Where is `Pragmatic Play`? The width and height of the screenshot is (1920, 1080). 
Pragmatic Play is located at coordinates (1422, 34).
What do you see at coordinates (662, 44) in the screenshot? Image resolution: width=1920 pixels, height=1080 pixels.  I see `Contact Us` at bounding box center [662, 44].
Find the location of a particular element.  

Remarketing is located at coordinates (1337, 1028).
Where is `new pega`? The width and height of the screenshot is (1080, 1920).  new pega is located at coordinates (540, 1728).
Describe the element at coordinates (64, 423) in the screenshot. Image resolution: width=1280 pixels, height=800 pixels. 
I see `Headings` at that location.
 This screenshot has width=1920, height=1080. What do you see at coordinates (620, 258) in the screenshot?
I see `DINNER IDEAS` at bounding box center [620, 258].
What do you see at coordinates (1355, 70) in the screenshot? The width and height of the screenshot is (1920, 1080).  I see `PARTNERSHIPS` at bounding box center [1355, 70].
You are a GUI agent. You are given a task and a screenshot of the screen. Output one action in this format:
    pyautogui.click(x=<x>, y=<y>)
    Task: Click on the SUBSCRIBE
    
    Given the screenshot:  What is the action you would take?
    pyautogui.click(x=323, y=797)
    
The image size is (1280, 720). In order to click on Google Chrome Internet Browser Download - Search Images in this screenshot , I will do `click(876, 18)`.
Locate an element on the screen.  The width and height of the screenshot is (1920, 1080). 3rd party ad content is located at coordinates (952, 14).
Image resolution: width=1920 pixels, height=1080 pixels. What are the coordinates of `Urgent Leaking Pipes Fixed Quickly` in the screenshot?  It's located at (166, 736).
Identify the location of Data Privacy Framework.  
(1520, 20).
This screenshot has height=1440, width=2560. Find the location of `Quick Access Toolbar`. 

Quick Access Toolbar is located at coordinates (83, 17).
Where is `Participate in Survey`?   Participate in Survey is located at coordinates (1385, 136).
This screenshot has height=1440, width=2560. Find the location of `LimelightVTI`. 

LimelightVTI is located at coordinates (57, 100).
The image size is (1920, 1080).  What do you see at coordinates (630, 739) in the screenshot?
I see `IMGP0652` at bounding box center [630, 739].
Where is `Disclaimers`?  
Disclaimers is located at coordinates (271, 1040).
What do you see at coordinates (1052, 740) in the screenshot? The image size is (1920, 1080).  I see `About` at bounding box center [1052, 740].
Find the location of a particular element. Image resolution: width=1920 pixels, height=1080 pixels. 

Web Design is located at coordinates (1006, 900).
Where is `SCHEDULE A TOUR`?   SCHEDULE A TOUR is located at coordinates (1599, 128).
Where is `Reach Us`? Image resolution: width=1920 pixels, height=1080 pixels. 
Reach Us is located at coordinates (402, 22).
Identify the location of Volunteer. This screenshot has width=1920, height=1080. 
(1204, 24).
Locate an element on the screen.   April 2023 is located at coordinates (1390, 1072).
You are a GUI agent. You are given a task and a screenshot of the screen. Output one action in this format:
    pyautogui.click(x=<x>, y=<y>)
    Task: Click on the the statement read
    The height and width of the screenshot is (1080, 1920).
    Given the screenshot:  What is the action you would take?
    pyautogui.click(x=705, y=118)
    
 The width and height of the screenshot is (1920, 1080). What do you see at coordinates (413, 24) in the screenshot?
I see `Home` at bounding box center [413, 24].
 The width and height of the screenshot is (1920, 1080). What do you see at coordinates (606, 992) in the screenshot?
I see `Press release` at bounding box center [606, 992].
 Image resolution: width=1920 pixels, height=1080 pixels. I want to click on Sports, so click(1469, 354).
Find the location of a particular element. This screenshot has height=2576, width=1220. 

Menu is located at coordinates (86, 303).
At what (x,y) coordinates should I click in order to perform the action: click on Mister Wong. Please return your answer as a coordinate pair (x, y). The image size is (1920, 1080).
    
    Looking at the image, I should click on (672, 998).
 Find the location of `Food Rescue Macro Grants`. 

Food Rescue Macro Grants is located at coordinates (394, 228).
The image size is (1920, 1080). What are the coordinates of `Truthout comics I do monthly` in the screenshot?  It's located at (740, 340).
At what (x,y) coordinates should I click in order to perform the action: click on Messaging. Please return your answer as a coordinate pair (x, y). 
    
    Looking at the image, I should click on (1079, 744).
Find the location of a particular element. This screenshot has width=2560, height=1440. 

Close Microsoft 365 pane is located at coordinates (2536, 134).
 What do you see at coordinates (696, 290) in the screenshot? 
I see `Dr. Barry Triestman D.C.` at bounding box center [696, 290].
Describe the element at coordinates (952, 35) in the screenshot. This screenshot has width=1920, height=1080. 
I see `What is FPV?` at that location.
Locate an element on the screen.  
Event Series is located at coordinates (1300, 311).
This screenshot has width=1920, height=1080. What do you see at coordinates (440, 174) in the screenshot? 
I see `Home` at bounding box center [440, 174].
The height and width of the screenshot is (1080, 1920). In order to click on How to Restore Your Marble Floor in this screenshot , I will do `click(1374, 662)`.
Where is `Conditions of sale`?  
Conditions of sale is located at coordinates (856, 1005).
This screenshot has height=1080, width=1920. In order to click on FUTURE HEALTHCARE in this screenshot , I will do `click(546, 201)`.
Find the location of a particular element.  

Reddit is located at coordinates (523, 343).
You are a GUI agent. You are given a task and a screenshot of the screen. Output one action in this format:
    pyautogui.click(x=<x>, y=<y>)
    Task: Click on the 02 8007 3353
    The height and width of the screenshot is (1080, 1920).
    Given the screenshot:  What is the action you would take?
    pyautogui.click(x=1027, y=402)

— INSTRUCTIONS FOR THE TASK —
Lay out the data from the line containing "What do you see at coordinates (1052, 740)" down through the line containing "Reach Us is located at coordinates (402, 22)." as a two-column CSV with the headers input and output. Give each input and its output one row, put each in a single quoted field, and replace line breaks with spaces.

— ANSWER TO THIS PROBLEM —
input,output
"What do you see at coordinates (1052, 740) in the screenshot? The image size is (1920, 1080).","I see `About` at bounding box center [1052, 740]."
"Find the location of a particular element. Image resolution: width=1920 pixels, height=1080 pixels.","Web Design is located at coordinates (1006, 900)."
"Where is `SCHEDULE A TOUR`?","SCHEDULE A TOUR is located at coordinates (1599, 128)."
"Where is `Reach Us`? Image resolution: width=1920 pixels, height=1080 pixels.","Reach Us is located at coordinates (402, 22)."